■ **Exercise directions**
Reproduce the opening lines of the records exactly, up to and including the line in which "Viewport: 2260px width, 1187px height." occurs.

(Data extracted from a collection)

########################################

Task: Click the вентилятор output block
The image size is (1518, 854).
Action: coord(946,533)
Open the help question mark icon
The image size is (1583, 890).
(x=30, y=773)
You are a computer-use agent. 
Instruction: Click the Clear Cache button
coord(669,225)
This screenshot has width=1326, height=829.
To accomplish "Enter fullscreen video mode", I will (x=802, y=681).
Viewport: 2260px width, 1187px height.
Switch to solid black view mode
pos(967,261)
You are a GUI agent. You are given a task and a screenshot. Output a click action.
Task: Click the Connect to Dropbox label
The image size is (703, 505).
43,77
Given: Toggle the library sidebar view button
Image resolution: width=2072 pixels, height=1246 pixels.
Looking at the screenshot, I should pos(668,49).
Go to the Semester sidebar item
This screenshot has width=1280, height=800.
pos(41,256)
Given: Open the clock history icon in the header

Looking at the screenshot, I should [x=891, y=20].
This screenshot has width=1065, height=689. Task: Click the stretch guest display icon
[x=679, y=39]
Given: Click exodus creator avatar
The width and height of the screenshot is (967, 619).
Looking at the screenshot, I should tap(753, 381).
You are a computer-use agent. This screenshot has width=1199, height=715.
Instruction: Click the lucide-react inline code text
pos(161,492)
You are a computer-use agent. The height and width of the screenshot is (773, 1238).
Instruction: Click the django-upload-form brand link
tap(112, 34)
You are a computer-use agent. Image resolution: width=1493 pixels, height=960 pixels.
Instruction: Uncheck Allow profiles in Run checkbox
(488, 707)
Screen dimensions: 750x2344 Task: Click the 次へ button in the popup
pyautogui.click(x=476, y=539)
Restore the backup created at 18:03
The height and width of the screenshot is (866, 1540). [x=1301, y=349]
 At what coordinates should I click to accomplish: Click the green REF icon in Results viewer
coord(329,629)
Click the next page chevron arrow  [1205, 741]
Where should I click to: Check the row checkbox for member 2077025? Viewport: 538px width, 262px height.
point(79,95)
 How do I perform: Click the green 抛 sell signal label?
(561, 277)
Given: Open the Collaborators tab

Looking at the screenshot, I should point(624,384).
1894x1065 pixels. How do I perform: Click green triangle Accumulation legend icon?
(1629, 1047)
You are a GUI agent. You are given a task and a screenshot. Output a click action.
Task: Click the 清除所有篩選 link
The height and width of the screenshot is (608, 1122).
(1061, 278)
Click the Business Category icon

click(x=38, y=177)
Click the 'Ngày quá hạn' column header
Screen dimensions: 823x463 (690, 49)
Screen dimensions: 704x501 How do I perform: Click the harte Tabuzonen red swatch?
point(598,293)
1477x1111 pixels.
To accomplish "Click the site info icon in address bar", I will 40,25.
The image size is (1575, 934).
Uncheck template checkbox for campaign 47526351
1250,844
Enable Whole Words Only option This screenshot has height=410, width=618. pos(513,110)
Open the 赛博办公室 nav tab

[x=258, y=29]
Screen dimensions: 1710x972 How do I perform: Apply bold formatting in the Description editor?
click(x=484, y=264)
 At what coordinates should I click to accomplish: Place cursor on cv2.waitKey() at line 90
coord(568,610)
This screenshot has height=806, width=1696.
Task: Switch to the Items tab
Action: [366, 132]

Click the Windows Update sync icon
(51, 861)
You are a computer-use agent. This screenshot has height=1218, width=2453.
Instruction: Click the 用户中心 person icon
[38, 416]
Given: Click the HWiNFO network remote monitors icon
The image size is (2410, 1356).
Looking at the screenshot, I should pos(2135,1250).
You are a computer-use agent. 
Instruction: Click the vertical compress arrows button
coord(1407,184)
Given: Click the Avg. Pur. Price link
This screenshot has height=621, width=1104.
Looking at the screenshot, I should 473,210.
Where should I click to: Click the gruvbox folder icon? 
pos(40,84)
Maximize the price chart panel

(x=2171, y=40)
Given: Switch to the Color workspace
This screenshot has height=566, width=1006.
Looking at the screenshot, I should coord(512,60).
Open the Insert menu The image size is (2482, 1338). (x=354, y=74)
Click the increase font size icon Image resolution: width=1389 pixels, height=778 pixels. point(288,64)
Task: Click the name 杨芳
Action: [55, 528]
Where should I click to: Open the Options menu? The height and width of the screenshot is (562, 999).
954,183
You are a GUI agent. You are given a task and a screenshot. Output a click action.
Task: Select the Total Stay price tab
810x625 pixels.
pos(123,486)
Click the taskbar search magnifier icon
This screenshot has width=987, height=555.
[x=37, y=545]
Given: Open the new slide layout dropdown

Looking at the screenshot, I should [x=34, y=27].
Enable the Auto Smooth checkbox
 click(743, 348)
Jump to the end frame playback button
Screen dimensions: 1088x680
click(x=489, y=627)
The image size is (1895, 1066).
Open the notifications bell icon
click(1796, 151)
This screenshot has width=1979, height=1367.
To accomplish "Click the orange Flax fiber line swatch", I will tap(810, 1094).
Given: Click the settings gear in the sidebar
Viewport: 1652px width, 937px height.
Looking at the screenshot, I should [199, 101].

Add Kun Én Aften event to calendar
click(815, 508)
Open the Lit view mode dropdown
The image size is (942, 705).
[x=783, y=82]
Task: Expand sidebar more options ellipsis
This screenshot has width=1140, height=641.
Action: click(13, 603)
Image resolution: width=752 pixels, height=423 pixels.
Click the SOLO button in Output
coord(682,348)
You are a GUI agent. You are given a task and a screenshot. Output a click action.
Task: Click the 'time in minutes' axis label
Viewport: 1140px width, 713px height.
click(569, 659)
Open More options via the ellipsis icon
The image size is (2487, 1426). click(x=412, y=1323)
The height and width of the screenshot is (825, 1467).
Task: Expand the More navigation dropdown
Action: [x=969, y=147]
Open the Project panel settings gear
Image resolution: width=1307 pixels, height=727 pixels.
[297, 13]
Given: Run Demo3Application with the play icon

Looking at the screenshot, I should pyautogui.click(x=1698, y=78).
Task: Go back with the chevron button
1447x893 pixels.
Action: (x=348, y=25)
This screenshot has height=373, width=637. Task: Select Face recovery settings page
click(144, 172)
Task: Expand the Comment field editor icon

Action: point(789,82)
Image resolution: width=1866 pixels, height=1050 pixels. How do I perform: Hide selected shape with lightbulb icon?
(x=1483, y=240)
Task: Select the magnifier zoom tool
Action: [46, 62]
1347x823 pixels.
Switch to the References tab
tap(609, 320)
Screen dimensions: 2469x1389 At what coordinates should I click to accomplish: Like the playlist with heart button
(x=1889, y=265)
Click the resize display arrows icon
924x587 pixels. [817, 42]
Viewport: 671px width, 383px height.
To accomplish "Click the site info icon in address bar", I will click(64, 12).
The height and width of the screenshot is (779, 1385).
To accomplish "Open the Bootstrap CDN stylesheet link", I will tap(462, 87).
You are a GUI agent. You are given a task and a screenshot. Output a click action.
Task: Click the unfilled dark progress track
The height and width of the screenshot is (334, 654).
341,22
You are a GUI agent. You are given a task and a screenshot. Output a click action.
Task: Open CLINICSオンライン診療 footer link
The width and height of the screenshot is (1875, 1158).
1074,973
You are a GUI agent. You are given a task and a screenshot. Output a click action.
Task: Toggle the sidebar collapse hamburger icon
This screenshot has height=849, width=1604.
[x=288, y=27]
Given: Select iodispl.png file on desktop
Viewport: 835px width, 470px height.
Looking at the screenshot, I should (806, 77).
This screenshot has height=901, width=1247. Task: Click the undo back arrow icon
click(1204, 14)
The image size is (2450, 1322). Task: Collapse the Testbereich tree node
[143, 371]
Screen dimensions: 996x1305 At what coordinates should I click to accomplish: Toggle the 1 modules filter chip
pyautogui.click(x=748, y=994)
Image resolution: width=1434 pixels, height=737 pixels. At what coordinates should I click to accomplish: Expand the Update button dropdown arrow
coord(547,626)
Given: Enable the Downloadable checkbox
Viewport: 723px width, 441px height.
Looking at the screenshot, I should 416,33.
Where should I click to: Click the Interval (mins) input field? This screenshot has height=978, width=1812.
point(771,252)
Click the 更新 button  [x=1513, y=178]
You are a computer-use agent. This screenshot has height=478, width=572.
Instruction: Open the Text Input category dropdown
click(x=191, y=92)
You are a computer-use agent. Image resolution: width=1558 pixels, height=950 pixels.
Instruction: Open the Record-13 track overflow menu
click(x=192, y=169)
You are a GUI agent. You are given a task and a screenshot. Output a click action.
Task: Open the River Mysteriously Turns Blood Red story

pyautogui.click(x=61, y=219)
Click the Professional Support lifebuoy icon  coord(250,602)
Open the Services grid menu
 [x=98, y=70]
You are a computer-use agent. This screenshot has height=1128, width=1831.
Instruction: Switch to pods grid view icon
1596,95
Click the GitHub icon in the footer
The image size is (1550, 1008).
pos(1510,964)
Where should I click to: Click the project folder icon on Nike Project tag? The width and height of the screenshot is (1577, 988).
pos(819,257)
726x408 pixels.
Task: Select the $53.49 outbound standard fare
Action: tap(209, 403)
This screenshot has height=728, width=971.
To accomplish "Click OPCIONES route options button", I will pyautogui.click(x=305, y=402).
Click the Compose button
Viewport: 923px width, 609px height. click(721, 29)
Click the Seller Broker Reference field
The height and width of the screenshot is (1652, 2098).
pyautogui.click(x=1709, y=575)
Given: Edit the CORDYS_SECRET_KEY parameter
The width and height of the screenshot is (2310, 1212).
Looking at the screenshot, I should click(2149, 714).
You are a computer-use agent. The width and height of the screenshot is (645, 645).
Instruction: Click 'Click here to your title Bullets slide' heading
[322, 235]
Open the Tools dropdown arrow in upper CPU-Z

########################################

■ **Answer to this task**
Task: Click the вентилятор output block
The image size is (1518, 854).
Action: coord(946,533)
Open the help question mark icon
The image size is (1583, 890).
(x=30, y=773)
You are a computer-use agent. 
Instruction: Click the Clear Cache button
coord(669,225)
This screenshot has width=1326, height=829.
To accomplish "Enter fullscreen video mode", I will (x=802, y=681).
Viewport: 2260px width, 1187px height.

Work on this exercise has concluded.